My question stems from quantum physics but is essentially a linear algebra problem, so I hope this is the right place to ask it.
I have a matrix $A$ and I want to maximize the trace of the product of two matrices (assuming the maximum exists, so no infinities...), Tr $A B$ by varying $B$. However I only want to consider matrices $B$, with Tr$B = 1$ and non-negative eigenvalues ($B$ is basically a density matrix).
Unfortunately I am not so versatile when it comes to mathematically rigorous proofs, but here are my thoughts: The trace should be independent of the used basis, so I choose the one, in which $A$ is diagonal (hence the eigenbasis with eigenvectors $v_n$ ). In this basis, the diagonal of $A$ consists of all the eigenvalues $a_n$. Then the trace reads Tr $AB = \sum_n a_n p_n$, where $p_n = v_n^T B v_n$. With the properties of $B$, the maximum of this expression is (**) simply $a_{n_0} \cdot 1$, where $a_{n_0}$ denotes the largest eigenvalue of $A$. Hence the matrix B has then a "$1$" on the diagonal at row/column $n_0$, and the rest are zeros, the non-diagonal entries of $B$ do not matter and lead to the same maximum value for the trace.
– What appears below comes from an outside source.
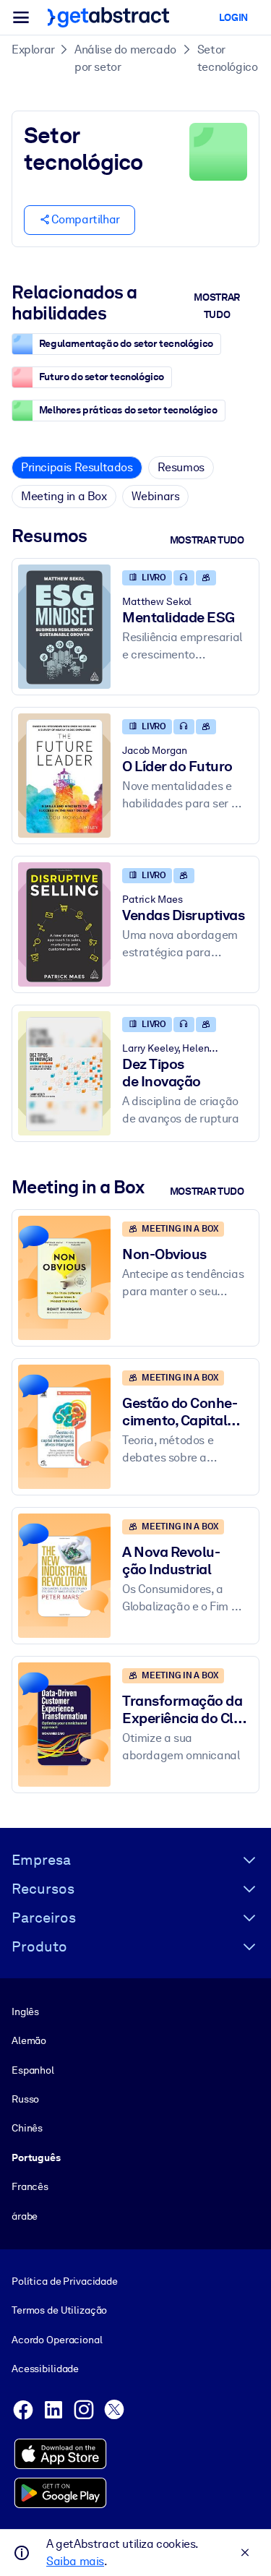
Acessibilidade (45, 2368)
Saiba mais (75, 2561)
To me the step (**) seems somehow "clear" to me but failed to proof it, which usually means that its either trivial or wrong.
A side question which is related to this: I know that the trace of a matrix (sum of diagonal terms) is equal to the sum of the eigenvalues. Is it also possible to say that the maximum diagonal term (under change within normalized basis) is the maximum eigenvalue? I have the impression that if the maximum eigenvalue can be exceeded, my argumentation from before fails. (or at least becomes more difficult)
Best Thanks already :)
Edit: Maybe there will be more comments if I try to reduce my thoughts to the essentials: I guess everyone agrees that the trace can be written as
$Tr (AB) = \sum_n a_n p_n$
with $a_n$ being the eigenvalues of $A$ and
$1 \geq p_n = v_n^T B v_n \geq 0$
as well as
$ \sum_n p_n =1$.
There are now two "unclear" points to me:
(i) Given said properties, is the following statement correct? $\max_{p_n} \sum_n a_n p_n = a_{n_0} \cdot 1$, where $a_{n_0} = \max_n a_n$ is the largest eigenvalue of $A$
(ii) I write that the trace is independent of the used basis, but does this hold true when calculating the maximum of the trace?
Matrix multiplication is linear in a larger space in the sense we can express "multiplication by A from left" with a matrix using Kronecker products.
In this space the trace operator will be scalar product with a row vector consisting of ones on the positions of the diagonal and 0 in all other positions.
One approach could then be to try and solve:
$$\min_{B}\{\|Tr(B) - 1\|_2^2 + \epsilon\|Tr(AB) - b\|_2^2\}$$ where b is some big scalar number.